Servidor da Prefeitura preserva memória dos Matarazzo
Servidor reúne livros, documentos e objetos sobre a história do grupo
O jornalista e servidor da Prefeitura de São Paulo Everton Calício, de 40 anos, mantém um acervo dedicado à história da família Matarazzo e à participação do grupo no processo de industrialização de São Paulo. Morador do Pari, na região central, ele começou a pesquisar a trajetória dos empresários aos 11 anos e, desde então, reúne livros, documentos, embalagens, fotografias e outros objetos relacionados às Indústrias Reunidas Fábricas Matarazzo (IRFM).
O interesse surgiu em 1996, após Calício assistir a uma reportagem sobre a demolição da antiga Mansão Matarazzo, localizada na Avenida Paulista. A partir daquele período, ele passou a consultar jornais antigos e documentos em bibliotecas da capital. Durante as pesquisas, encontrou o livro “Matarazzo – 100 anos”, publicado em 1982, que ampliou o interesse pela história da família.
Ao longo dos anos, o servidor passou a formar uma coleção com materiais ligados ao conglomerado industrial. Parte dos itens foi doada por antigos funcionários das empresas e outra parte foi adquirida em leilões de antiguidades. Entre os objetos estão embalagens de produtos fabricados pelas IRFM, incluindo uma lata de biscoitos com imagens de pontos históricos de São Paulo.
A relação com os produtos da empresa começou ainda na infância. Durante uma compra com a mãe, Calício identificou o nome das Indústrias Reunidas Fábricas Matarazzo no verso de uma embalagem de sabonete Francis. O episódio despertou a curiosidade sobre a origem da marca e sobre a dimensão dos negócios da família.
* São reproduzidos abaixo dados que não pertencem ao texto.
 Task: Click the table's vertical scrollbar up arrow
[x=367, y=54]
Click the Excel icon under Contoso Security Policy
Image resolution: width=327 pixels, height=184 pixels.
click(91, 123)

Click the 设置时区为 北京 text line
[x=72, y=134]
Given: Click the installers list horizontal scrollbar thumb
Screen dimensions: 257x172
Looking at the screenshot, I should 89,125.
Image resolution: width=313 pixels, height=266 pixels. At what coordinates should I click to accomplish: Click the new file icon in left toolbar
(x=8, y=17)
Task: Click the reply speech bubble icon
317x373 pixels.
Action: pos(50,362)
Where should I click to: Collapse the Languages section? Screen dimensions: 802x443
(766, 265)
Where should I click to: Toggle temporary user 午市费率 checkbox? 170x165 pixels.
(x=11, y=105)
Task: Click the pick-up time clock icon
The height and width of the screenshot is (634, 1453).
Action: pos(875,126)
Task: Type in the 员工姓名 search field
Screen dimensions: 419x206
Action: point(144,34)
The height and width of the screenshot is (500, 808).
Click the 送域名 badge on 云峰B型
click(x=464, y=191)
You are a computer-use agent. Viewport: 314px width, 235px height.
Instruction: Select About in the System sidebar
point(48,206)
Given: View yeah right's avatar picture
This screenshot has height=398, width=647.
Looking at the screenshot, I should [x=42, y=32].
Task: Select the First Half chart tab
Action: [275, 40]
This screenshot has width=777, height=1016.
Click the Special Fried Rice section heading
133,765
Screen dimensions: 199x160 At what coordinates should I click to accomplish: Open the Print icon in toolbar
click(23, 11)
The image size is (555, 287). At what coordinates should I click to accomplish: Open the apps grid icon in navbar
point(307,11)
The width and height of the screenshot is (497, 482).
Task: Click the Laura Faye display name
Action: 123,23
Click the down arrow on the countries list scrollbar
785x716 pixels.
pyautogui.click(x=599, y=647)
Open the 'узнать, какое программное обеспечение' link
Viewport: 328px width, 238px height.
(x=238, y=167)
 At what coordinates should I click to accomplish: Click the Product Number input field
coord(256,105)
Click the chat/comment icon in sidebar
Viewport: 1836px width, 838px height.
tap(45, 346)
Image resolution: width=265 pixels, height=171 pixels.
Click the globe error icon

A pesquisa também fez parte da formação acadêmica do servidor. Durante a universidade, ele produziu um Trabalho de Conclusão de Curso sobre Maria Pia Matarazzo, neta de Francesco Matarazzo e última presidente das IRFM. Após anos tentando contato, Calício conseguiu apresentar o trabalho pessoalmente a Maria Pia durante uma viagem ao interior de São Paulo.
O pesquisador também estabeleceu contato com pessoas que estudam a trajetória da família. Entre elas está a historiadora Cristina Carvalho, que conheceu Calício quando ele ainda era adolescente e pesquisava informações sobre a unidade industrial dos Matarazzo em São Caetano do Sul, na Grande São Paulo.
Em 2012, os dois participaram da organização de uma exposição em São Caetano do Sul, durante as comemorações do centenário da presença da família no município. Calício também participou posteriormente de outras exposições relacionadas aos Matarazzo, realizadas no Paraná e na capital paulista.
Parte do acervo atualmente está em um cômodo da residência do servidor, transformado em biblioteca. O espaço reúne mais de mil livros sobre a história de São Paulo e mais de 400 objetos, documentos e publicações relacionados aos Matarazzo.
A história da família começou a ganhar força em São Paulo a partir dos negócios de Francesco Matarazzo, imigrante italiano que iniciou atividades comerciais em Sorocaba, no interior paulista, em 1882. Em 1883, abriu uma fábrica de banha e, em 1900, inaugurou o Moinho Matarazzo, na capital. Em 1911, os diferentes negócios foram reunidos sob a estrutura das Indústrias Reunidas Fábricas Matarazzo.
O conglomerado chegou ao auge entre as décadas de 1940 e 1950. Segundo dados históricos apresentados pela Prefeitura, o grupo chegou a reunir cerca de 200 fábricas e 30 mil trabalhadores. As empresas atuavam em setores como alimentos, tecidos, produtos químicos, higiene, embalagens, louças e materiais de construção.
O grupo teve três presidentes: Francesco Matarazzo, fundador das empresas; Francisco Matarazzo Júnior, seu filho; e Maria Pia Matarazzo, sua neta. As atividades industriais foram encerradas gradualmente ao longo das décadas seguintes, em meio a mudanças econômicas e à transformação dos negócios da família.
Entre os imóveis associados à trajetória dos Matarazzo em São Paulo está o Edifício Conde Matarazzo, no Vale do Anhangabaú, atual sede da Prefeitura. O prédio foi projetado pelo arquiteto italiano Marcello Piacentini e abrigou atividades ligadas ao conglomerado.
Calício trabalha atualmente na Secretaria Municipal de Urbanismo e Licenciamento. O acervo mantido por ele reúne registros de diferentes períodos da história dos Matarazzo e de sua relação com o desenvolvimento econômico e urbano da capital paulista.